[Opening THE RECORDS section]

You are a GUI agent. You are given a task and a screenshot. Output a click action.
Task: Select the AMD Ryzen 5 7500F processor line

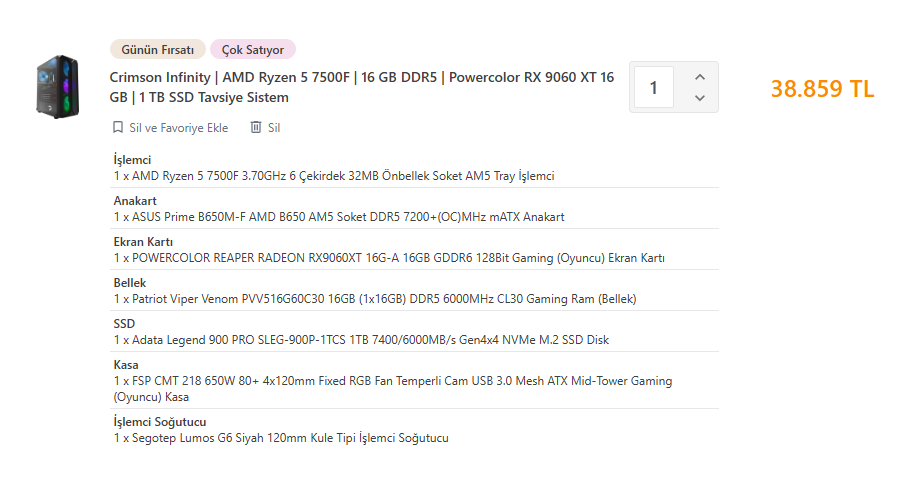pos(333,176)
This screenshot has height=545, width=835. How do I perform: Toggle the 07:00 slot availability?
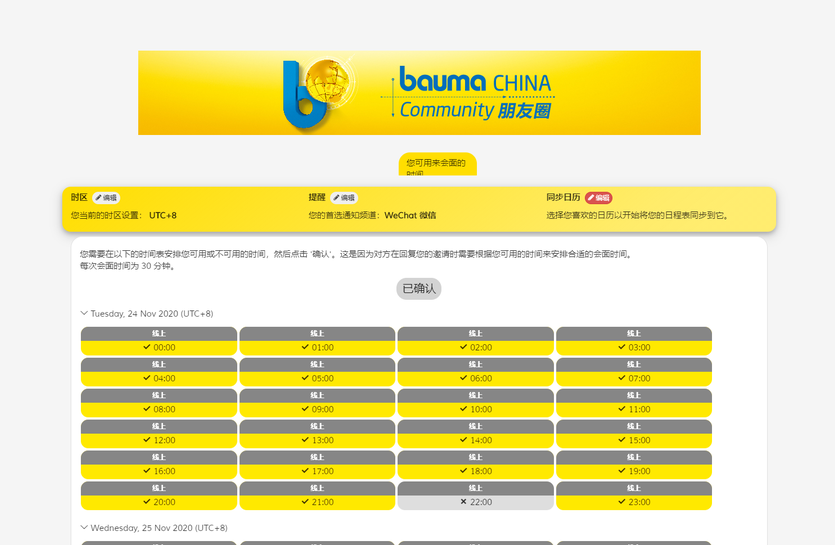pos(634,379)
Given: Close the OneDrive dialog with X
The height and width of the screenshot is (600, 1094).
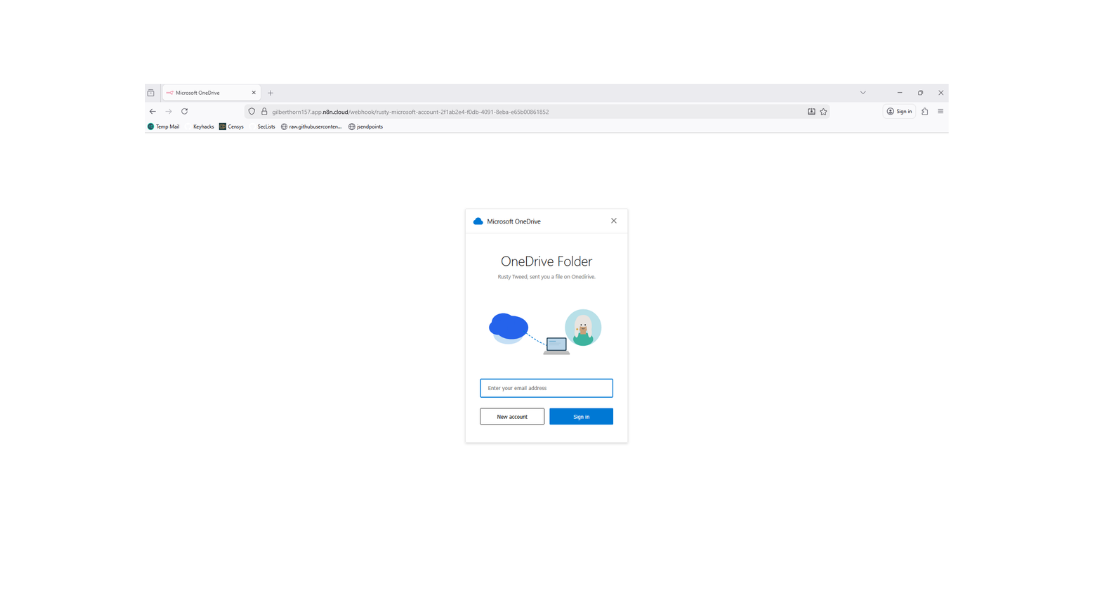Looking at the screenshot, I should (x=614, y=221).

[Closing THE RECORDS section]

__WHAT TO WORK ON__.
Send back every record exactly as it stands, except the pictures.

__SOLUTION FOR THIS TASK__.
You are a GUI agent. You are given a task and a screenshot. Output a click action.
Task: Select the AMD Ryzen 5 7500F processor line

pos(333,176)
This screenshot has height=545, width=835. How do I perform: Toggle the 07:00 slot availability?
pos(634,379)
Given: Close the OneDrive dialog with X
The height and width of the screenshot is (600, 1094).
Looking at the screenshot, I should (x=614, y=221).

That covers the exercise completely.